I guess my bottom line is this: American voters deserve what they are going to get in the next four years. The 20th century’s progress will be rolled back. Gone will be social security, corporate regulation, environmental protection, safe-legal-rare abortions and us homos will be put in our place. There will be great death, disease and war in the mideast. A draft of some form is inevitable as thousands of our troops will die. And a major terrorist attack once again on Imperial soil is now inevitable and unavoidable.

And in 2008, I can simply sit back and say, ‘Told ya so. You Bush voters got what you deserved. You CHOSE this path. You must now reap what you have sown.’

Ironically, when the next attack happens, it will be the Kerry voters in a big city which get hit and suffer. And the Bush voters in the countryside will all scream and want to get all patriotic and send blood and groceries and money to the devastated city. I think that city needs to throw their donations back in their fascist faces; Bush voters brought on the attack, they should have to travel to the target area and clean up the mess.

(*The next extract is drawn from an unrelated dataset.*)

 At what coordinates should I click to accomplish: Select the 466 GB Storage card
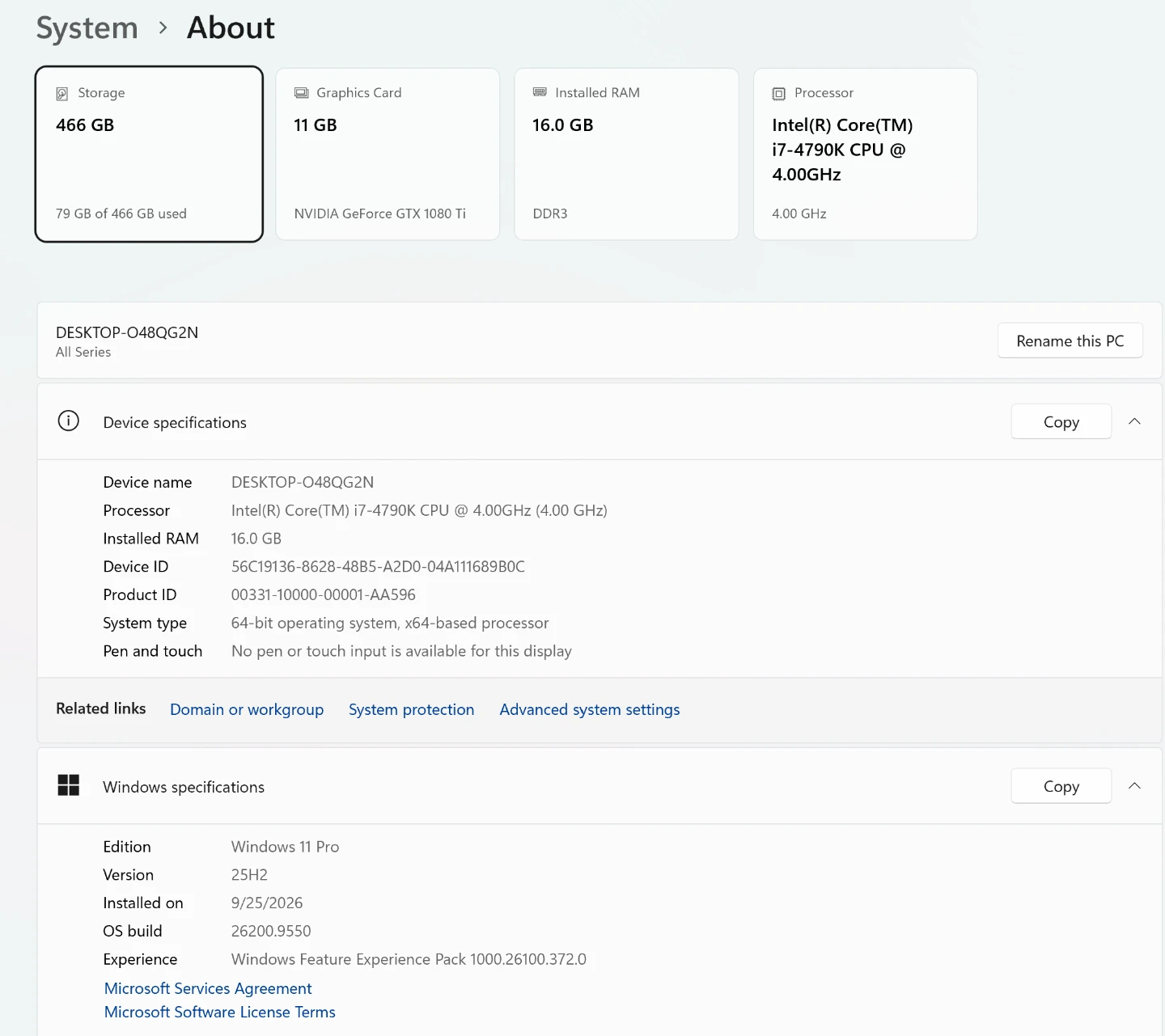[x=149, y=154]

Not that I’ll be gloating or happy about all this. It will be incredibly sad. I hope my family and friends get through it unscathed. But with all seven of my nephews and nieces being of draftable age during the next four years, I have my doubts. And there’s still the imminent special skills draft, which can take people up to age 44 which could even snare me.

To be honest, if the special skills draft happens and I’m targeted, I’m throwing the gay-homo thing right in their fascist faces. Among other things. I will serve my community in the education realm; I won’t serve the nation which holds me in contempt and has abandoned me by supporting its wars and its imperial administration.

And that’s my childish stamp of the foot for today.